-- START Data for processing --
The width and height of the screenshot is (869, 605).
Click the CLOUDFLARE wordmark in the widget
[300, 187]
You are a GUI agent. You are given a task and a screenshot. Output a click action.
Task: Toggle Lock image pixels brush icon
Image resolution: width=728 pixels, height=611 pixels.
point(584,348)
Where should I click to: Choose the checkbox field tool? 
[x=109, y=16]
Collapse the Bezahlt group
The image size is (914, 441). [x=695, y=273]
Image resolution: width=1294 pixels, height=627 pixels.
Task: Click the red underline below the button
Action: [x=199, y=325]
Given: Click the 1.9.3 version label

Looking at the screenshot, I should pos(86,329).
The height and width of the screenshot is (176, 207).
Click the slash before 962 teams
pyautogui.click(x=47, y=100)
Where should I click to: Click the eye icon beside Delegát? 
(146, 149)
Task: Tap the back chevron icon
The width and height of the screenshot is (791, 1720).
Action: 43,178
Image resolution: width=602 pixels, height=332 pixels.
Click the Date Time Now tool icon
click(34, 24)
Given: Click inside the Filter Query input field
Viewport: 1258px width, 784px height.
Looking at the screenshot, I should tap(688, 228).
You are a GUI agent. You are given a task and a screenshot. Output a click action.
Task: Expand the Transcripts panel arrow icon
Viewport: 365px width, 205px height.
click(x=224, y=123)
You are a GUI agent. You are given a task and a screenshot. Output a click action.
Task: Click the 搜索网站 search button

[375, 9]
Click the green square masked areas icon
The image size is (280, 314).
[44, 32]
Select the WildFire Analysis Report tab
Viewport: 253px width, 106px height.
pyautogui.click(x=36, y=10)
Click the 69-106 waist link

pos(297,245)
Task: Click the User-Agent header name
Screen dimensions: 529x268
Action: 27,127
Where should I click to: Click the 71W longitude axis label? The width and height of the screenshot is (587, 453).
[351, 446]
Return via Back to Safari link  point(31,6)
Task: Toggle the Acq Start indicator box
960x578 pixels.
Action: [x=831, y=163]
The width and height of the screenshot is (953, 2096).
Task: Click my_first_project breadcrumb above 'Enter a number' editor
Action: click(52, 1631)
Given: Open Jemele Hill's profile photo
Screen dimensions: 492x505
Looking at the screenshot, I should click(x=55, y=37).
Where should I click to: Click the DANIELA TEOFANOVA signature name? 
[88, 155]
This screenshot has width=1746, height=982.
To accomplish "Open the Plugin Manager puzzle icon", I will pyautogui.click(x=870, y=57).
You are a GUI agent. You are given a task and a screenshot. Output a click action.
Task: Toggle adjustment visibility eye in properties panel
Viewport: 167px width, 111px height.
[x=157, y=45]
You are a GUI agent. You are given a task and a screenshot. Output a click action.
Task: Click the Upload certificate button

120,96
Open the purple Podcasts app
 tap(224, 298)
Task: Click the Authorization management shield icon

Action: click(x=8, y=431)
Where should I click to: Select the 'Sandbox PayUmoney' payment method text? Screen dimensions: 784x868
-- END Data for processing --
**Given request:**
Locate each line of the data above that contains the word "label", and copy those lines.

**Exercise result:**
Given: Click the 1.9.3 version label
Where should I click to: Click the 71W longitude axis label? The width and height of the screenshot is (587, 453).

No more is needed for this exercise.